The four commonly used rain gauge types are graduated cylinder rain gauge, tipping bucket rain gauge, siphon rain gauge, and weighing rain gauge. The measurement principle differs depending on the different applications. But the purpose is the same.


A graduated cylinder rain gauge (also called manual rain gauge) is a simple and inexpensive instrument to measure rainfall, but people have to wait until the rain is over to read the value. This is a test of the patience of the user and also requires Manual data calculation, this rain gauge may be accurate and reliable. If it takes a long time to record data once, evaporation in a warm environment has also become a problem that affects accuracy.

The tipping bucket rain gauge is the most commonly used instrument for measuring rainfall in weather stations. After the rainwater is collected at the top rain port, it passes through the funnel and enters a small seesaw-type bucket. After a certain amount of water is collected, the bucket will tip over, and the bucket on the other side will quickly move to an appropriate position to continue collecting rainwater. Usually, every time 0.2mm (or 0.5mm) of rainwater is collected, a pulse signal is output. The monitor can calculate the number of these pulse signals to estimate the total precipitation in a given time. In a windy environment, pay attention to cleaning up the debris at the rain-bearing opening, such as leaves, insects, and waste paper.


The tipping bucket rain gauge is currently the most commonly used rain gauge with high accuracy. Renke has released a new all-stainless steel rain gauge with a beautiful appearance, higher measurement accuracy, and long service life.

Siphon rain gauge is an instrument that automatically records the amount, intensity change, and starts and ends the time of liquid precipitation. It consists of four parts: rain receiver, siphon, self-recording, and shell. When the water receiver will collect the precipitation, it enters the float chamber through the funnel duct, and the float rises with the increase of the injected rainwater and drives the self-recording pen to draw a curve on the recording paper on the drum with the clock. The ordinate on the recording paper represents the rainfall, and the abscissa represents the time. The curve recorded on the recording paper is a cumulative curve, which not only represents the size of the rainfall, but also the change of the rainfall process. The slope of the curve represents the rainfall intensity, distinguished by the siphon rain gauge The rate is 0.1mm and the rain intensity adapts to the range of 0.01-4.Omm/min. But the disadvantage is that generally only 10mm of rain can be accumulated in the float chamber. When the rain reaches 10mm, the water must be drained. The precipitation during the emptying will also cause errors, and the siphon is prone to failure and requires frequent verification.

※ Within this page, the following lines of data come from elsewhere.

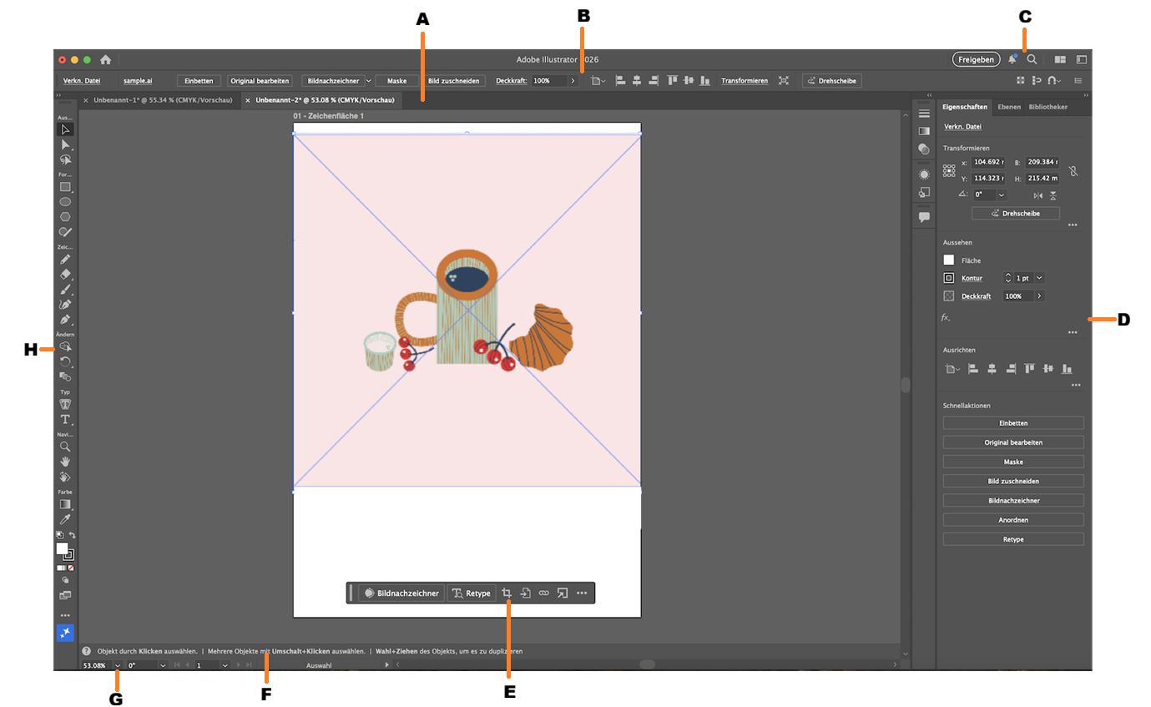This screenshot has height=707, width=1151.
Task: Click the crop icon in the task bar
Action: (508, 593)
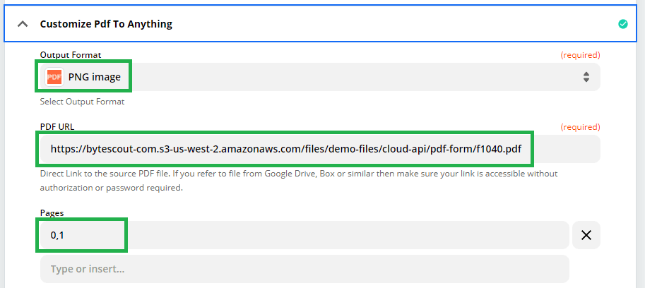The height and width of the screenshot is (288, 645).
Task: Remove the 0,1 pages entry with X
Action: tap(586, 235)
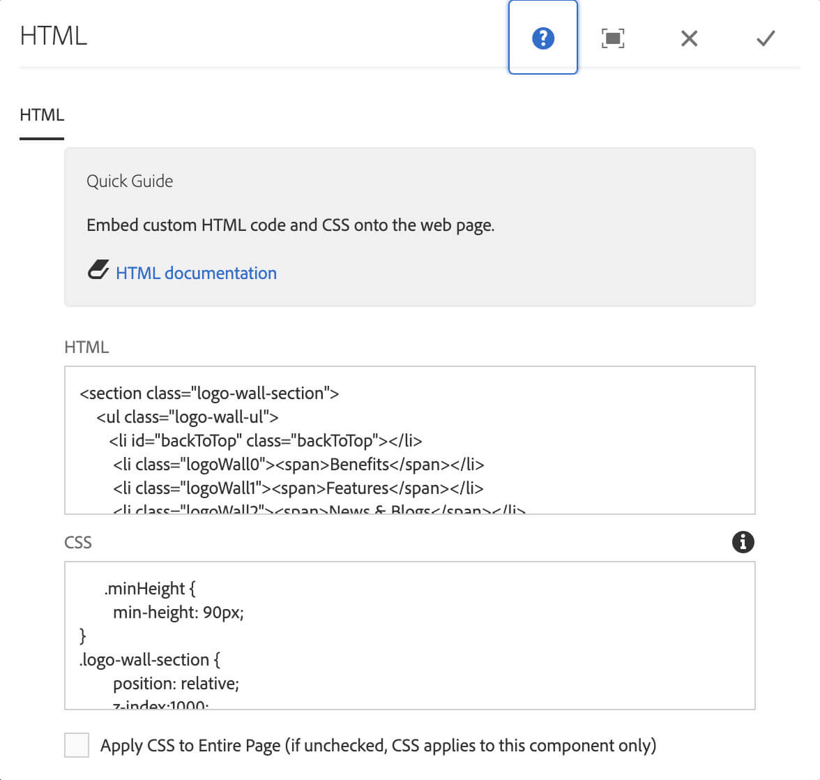The width and height of the screenshot is (820, 780).
Task: Click the logo-wall-ul line in HTML code
Action: [x=187, y=417]
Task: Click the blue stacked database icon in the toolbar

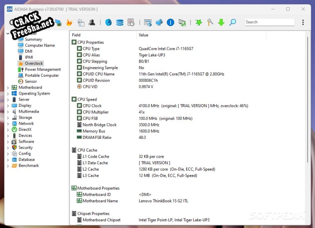Action: (120, 23)
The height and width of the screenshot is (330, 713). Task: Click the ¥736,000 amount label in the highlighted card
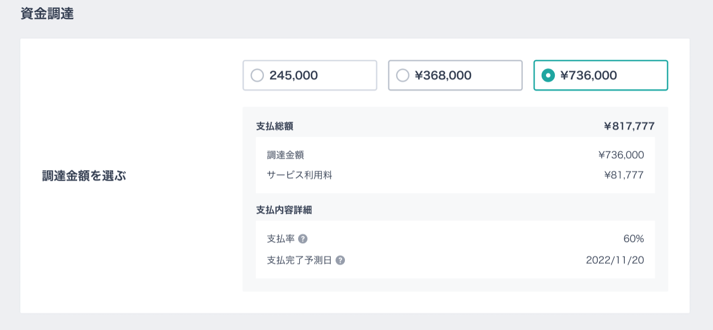click(588, 75)
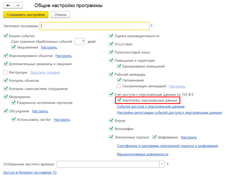Focus the Заголовок программы text field

pyautogui.click(x=94, y=26)
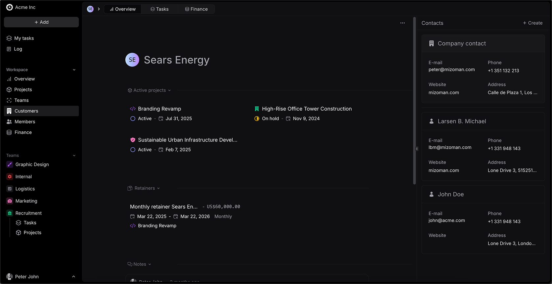Toggle the On hold status indicator
The width and height of the screenshot is (552, 284).
point(257,119)
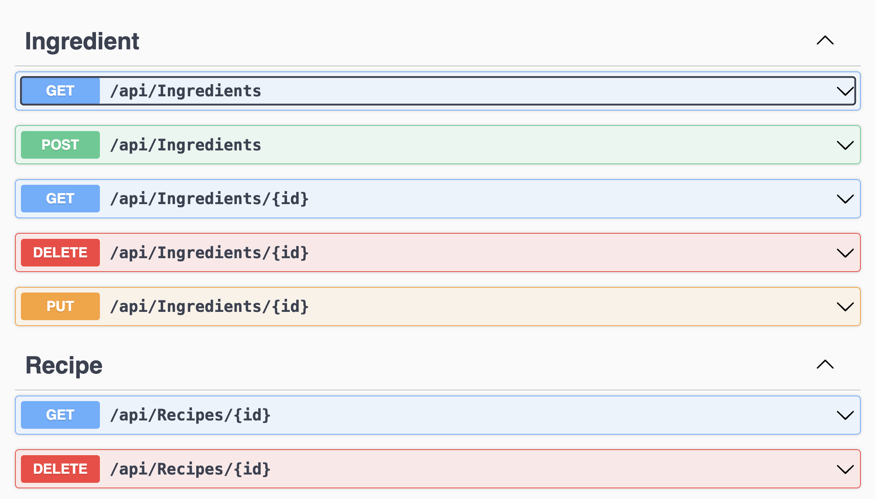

A weighing rain gauge refers to a device that records rainfall by weighing rainwater captured in a container. The weighing self-recording rain gauge can continuously record the weight of the precipitation on the rain cup and stored in it. The recording method can use a mechanical clockwork device or a counterweight system to record the weight of the total precipitation, and it can record the mixed precipitation of snow, hail, rain, and snow. Pressure errors and vibration errors caused by wind, non-horizontal installation errors, and debris falling into the weighing pan are unsolvable errors and must be maintained frequently.


Most weighing rain gauges must be cleaned manually by the staff, and in winter weather, the weighing pan is easy to freeze. In hot climates, they are susceptible to large evaporation errors, so oil is usually added to form a thin oil layer on the surface of the stagnant water to limit evaporation. In order to obtain usable rainfall data, it is necessary to perform a large amount of post-processing on the data of the weighing rain gauge. This operation is laborious and laborious and is a source of potential errors.